In lieu of an abstract, here is a brief excerpt of the content:

Reviewed by:
  • Edith Wharton, Willa Cather, and the Place of Culture by Julie Olin-Ammentorp
  • Charles Johanningsmeier
Edith Wharton, Willa Cather, and the Place of Culture. By Julie Olin-Ammentorp. 396 pp. Cloth, $60.00. Lincoln: Univ. of Nebraska Press, 2019.

According to the critical narrative established during the first decades of the twentieth century, Edith Wharton and Willa Cather, although contemporaries, inhabited very different worlds and wrote about very different subjects. These characterizations have been difficult to dislodge; as Olin-Ammentorp accurately states, even today “Wharton is usually perceived as a New York ‘literary aristocrat,’ while Cather is usually thought of as the midwestern chronicler of the lives of ordinary people,” a “prairie populist.” In this volume Olin-Ammentorp contends that this sharp dichotomy deserves to be rigorously interrogated. As an established, well-respected scholar of Wharton who has increasingly devoted more attention to Cather, Olin-Ammentorp is eminently qualified to carry out such a project.

There has certainly been no shortage of scholarship about the relationship between Wharton’s and Cather’s works. Over 100 journal articles, dissertations, and books have been published that discuss both authors, with some of the important books being Judith Fryer’s Felicitous Space: The Imaginative Structures of Edith Wharton and Willa Cather (1986), Elsa Nettels’s Language and Gender in American Fiction: Howells, James, Wharton and Cather (1997), and Stephanie Thompson’s Influencing America’s Tastes: Realism in the Works of Wharton, Cather, and Hurst (2002). Discovering an original basis on which to compare the two is thus not an easy task. Nonetheless, Olin-Ammentorp does just that, correctly noting that “the ways in which Wharton’s and Cather’s thinking about place intersect and the larger patterns emerging from their geographic thinking have not been commented on.”

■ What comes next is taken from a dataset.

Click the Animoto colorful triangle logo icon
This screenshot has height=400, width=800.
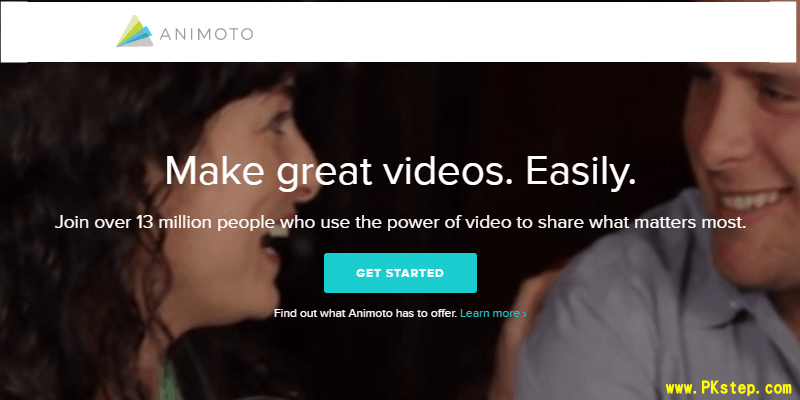pyautogui.click(x=135, y=31)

In the book’s six chapters, Olin-Ammentorp uses the word “place” in a variety of inventive ways; at some points it refers to actual geographic locations, in others to “cultural landscapes,” and elsewhere to “inner landscapes [End Page 177] of the mind.” Olin-Ammentorp ultimately concludes that instead of accepting the usual view of Wharton and Cather being differentiated largely due to the places—broadly defined—with which they are commonly associated, we should acknowledge that in their attitudes towards these places, their lives and works shared a great many similarities.

In chapter one, Olin-Ammentorp argues that even though Cather and Wharton never met each other or even wrote to each other, they “lived, worked, and published in the same world.” Then in chapter two, by documenting “the many ways in which Wharton and Cather shared the same literary tastes and were shaped by the same literary heritage,” Olin-Ammentorp amply demonstrates that “Within the Land of Letters Wharton and Cather were rooted in the same literary territory, that of nineteenth-century realism.” One result of their love of realism, Olin-Ammentorp asserts, was their mutual distaste for modernist writing; another was their lifelong pursuit of beauty, both in their own personal living spaces and in their writing.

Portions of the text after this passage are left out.